課題内容
以下の、高齢者の慢性疾患診断の頻度と致死率に関する本文を、一字も変えずに全文そのまま返すこと。
━━━━━ 本文 ━━━━━
高齢者への慢性疾患診断の頻度は全米各地で差があり、同頻度が高い地域ほど、疾患同数別にみた致死率は低くなるという逆相関の関連があることが明らかになった。米国・バーモント州退役軍人メディカルセンターのH. Gilbert Welch氏らが、米国高齢者向け公的医療保険のメディケアの受給者515万人超について調べ明らかにしたもので、JAMA誌2011年3月16日号で発表した。
地域別の重度慢性疾患診断頻度は1人当たり0.58~1.23と格差
研究グループは、2007年にメディケアの出来高払い制プランに加入する、515万3,877人について、全米306地域の病院紹介地域(hospital referral regions:HRRs)別に、1人当たりの重度慢性疾患診断頻度と疾患数別致死率の関係を分析した。調査対象の重度慢性疾患は、がん、慢性閉塞性肺疾患、冠動脈疾患、うっ血性心不全、末梢血管疾患、重度肝疾患、末端臓器疾患を伴う糖尿病、慢性腎不全、認知症の9疾患だった。
結果、9疾患の診断頻度は、最も低いコロラド州グランド・ジャンクション地域で1人当たり0.58、最も高いフロリダ州マイアミ地域で1.23と幅があった。平均診断頻度は0.90(95%信頼区間:0.89~0.91)、中央値は0.87(四分位範囲:0.80~0.96)だった。
━━━━━ 出典情報 ━━━━━
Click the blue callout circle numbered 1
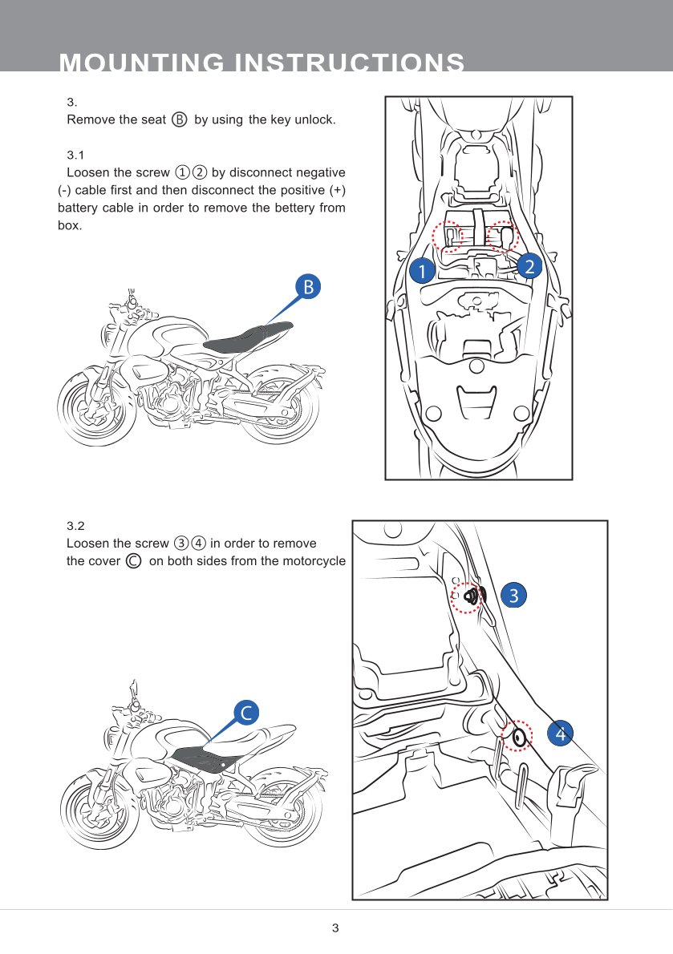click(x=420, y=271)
━━━━━
━━━━━ 出典情報 ━━━━━
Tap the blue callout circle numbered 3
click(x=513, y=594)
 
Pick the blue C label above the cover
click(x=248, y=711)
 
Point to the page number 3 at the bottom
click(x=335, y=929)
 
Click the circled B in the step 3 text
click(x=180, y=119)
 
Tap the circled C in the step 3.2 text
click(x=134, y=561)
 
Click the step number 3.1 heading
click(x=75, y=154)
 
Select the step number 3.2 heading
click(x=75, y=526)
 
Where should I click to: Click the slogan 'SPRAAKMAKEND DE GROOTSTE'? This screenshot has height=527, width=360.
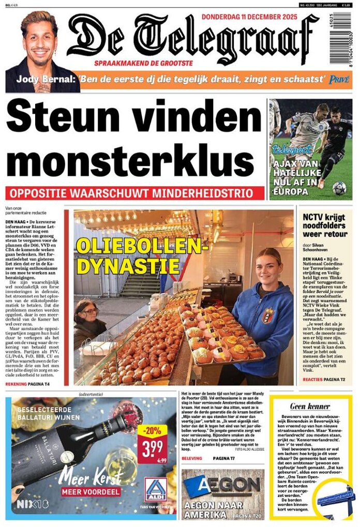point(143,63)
━━━━━
━━━━━ 出典情報 ━━━━━
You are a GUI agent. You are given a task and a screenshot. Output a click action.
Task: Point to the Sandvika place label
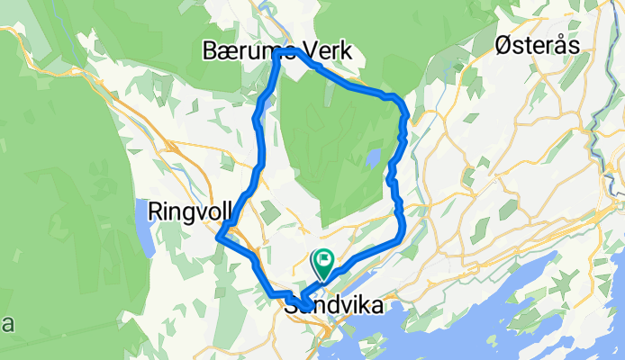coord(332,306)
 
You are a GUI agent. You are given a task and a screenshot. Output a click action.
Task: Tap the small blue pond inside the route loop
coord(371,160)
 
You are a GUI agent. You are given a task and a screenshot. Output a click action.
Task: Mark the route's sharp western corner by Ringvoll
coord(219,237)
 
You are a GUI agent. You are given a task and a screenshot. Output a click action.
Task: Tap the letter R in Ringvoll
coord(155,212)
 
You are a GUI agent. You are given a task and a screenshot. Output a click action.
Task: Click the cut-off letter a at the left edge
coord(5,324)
━━━━━
解答
高齢者への慢性疾患診断の頻度は全米各地で差があり、同頻度が高い地域ほど、疾患同数別にみた致死率は低くなるという逆相関の関連があることが明らかになった。米国・バーモント州退役軍人メディカルセンターのH. Gilbert Welch氏らが、米国高齢者向け公的医療保険のメディケアの受給者515万人超について調べ明らかにしたもので、JAMA誌2011年3月16日号で発表した。
地域別の重度慢性疾患診断頻度は1人当たり0.58~1.23と格差
研究グループは、2007年にメディケアの出来高払い制プランに加入する、515万3,877人について、全米306地域の病院紹介地域(hospital referral regions:HRRs)別に、1人当たりの重度慢性疾患診断頻度と疾患数別致死率の関係を分析した。調査対象の重度慢性疾患は、がん、慢性閉塞性肺疾患、冠動脈疾患、うっ血性心不全、末梢血管疾患、重度肝疾患、末端臓器疾患を伴う糖尿病、慢性腎不全、認知症の9疾患だった。
結果、9疾患の診断頻度は、最も低いコロラド州グランド・ジャンクション地域で1人当たり0.58、最も高いフロリダ州マイアミ地域で1.23と幅があった。平均診断頻度は0.90(95%信頼区間:0.89~0.91)、中央値は0.87(四分位範囲:0.80~0.96)だった。